Aunque quizá el primer prodigio tecnológico sea el propio edificio. El Pabellón Puente mide 270 metros, pesa unas 7.000 toneladas y su peculiar envolvente está inspirada en las escamas de un tiburón. Su construcción esconde un dato difícil de imaginar: 140 metros de su estructura, con un peso aproximado de 2.200 toneladas, se levantaron en tierra firme, a unos 150 metros de la orilla, y posteriormente fueron trasladados hasta su posición definitiva sobre el Ebro.
Así, después de recorrer siglos de historia entre catedrales, palacios y monasterios, Zaragoza demuestra que no todos sus secretos pertenecen al pasado. Algunos se esconden también en uno de sus edificios más vanguardistas. Siete lugares, siete preguntas y unas cuantas respuestas inesperadas.
DÓNDE COMER EN ZARAGOZA:
- Palomeque. Fernando Mallenco y la familia Arlés llevan 26 años haciendo del buen producto y el servicio sus señas de identidad. Su premiado ternasco asado y sus famosas salmueras figuran entre los grandes reclamos de la casa.
- Bula Tapas. Tapeo informal, buen producto y una agradable terraza en pleno centro histórico.
- Sal Gorda y Sal Fina. Dos propuestas de David Gómez: cocina actual y carnes en Sal Gorda; brasas, pescados y mariscos en Sal Fina.
- Tragantúa. Un clásico junto a la plaza de Santa Marta, con una terraza apetecible y una carta en la que destacan pescados y mariscos, servidos con cariño.
- El Fuelle. Museo-restaurante donde las brasas y el ternasco son los protagonistas, con Santiago y Pilar al frente desde hace 42 años.
DÓNDE DORMIR EN EL CENTRO DE ZARAGOZA:
- Hotel Palafox 5*. Emblemático cinco estrellas con amplias instalaciones, gimnasio y piscina en la azotea.

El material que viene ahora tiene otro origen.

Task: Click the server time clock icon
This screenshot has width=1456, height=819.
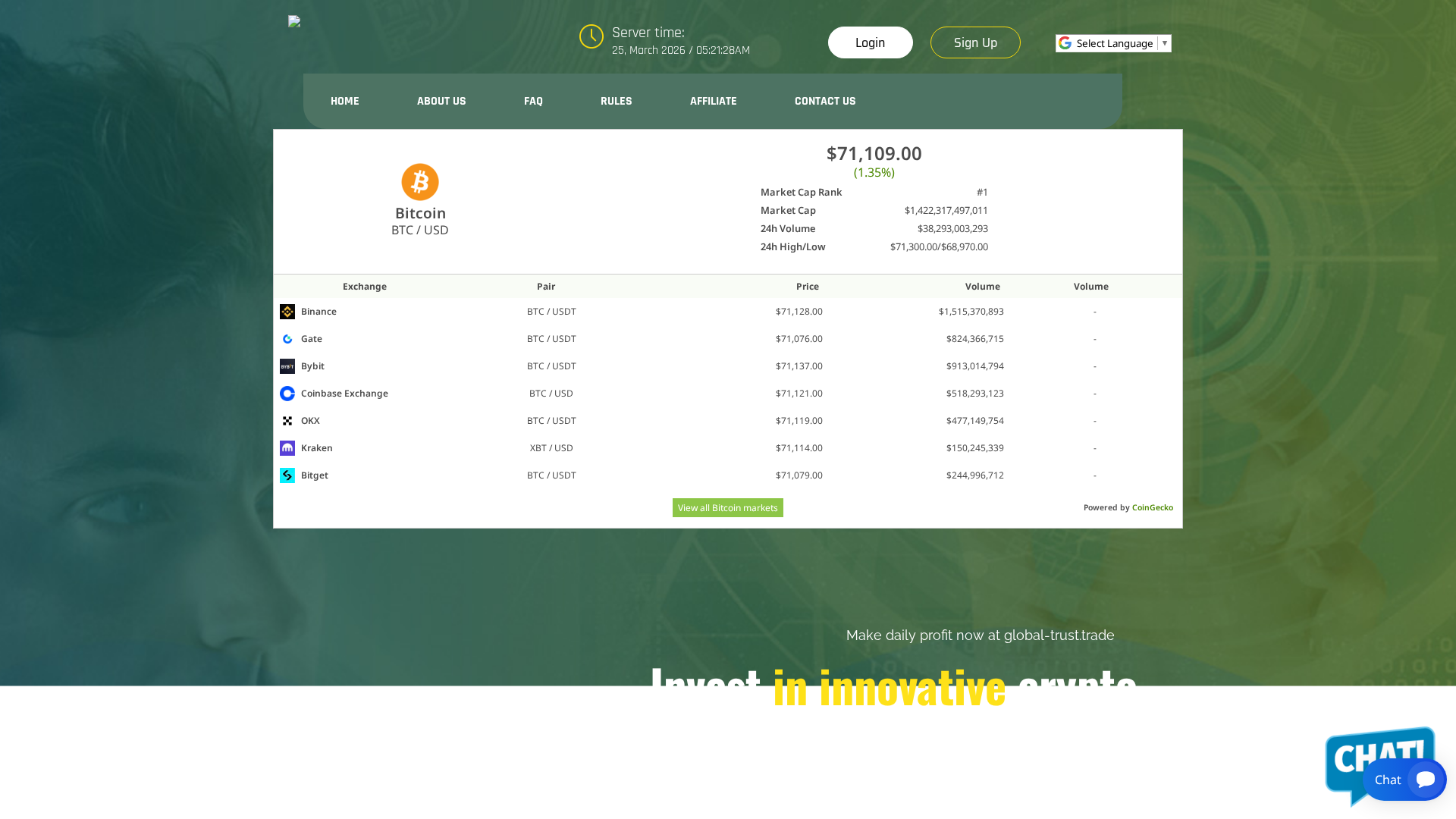Action: 592,36
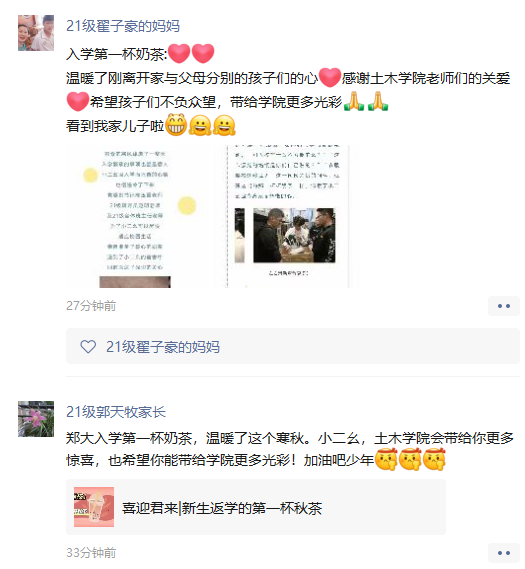View the left poem image thumbnail

pyautogui.click(x=140, y=217)
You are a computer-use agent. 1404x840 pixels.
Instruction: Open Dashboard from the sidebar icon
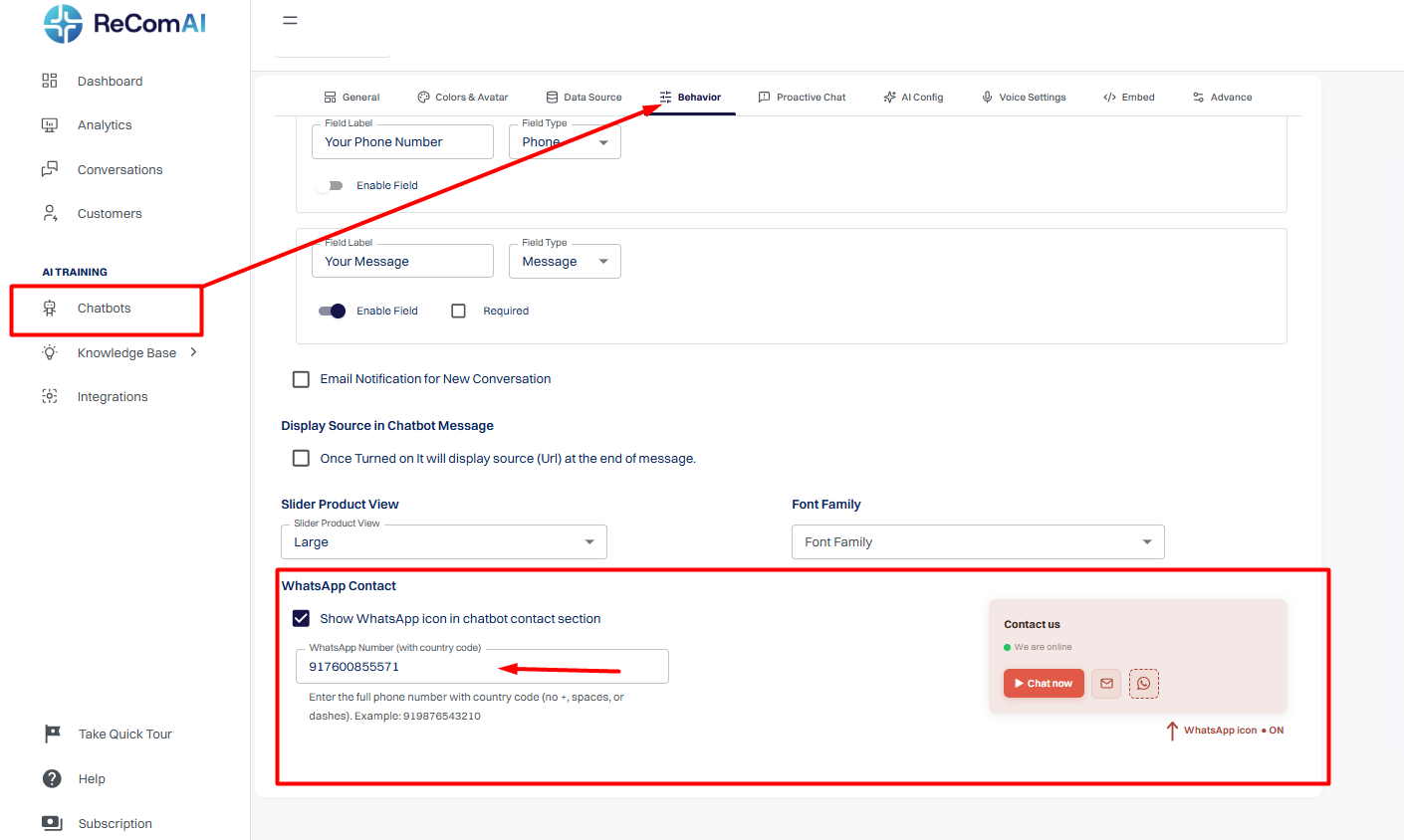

- NH Collection Gran Hotel de Zaragoza 4*. Edificio señorial que combina la elegancia de los grandes hoteles clásicos con las comodidades actuales.
- Vincci Zaragoza Zentro 4*. Opción moderna, funcional y céntrica, con un marcado diseño contemporáneo.
OTRAS VISITAS PARA TODA LA FAMILIA:
- Bus Turístico. Forma cómoda de obtener una visión global de Zaragoza, desde el casco histórico hasta los espacios de la Expo 2008.
- Museo del Teatro de Caesaraugusta. Un paseo sobre los restos de uno de los grandes teatros de la Hispania romana para descubrir la Zaragoza de hace 2.000 años.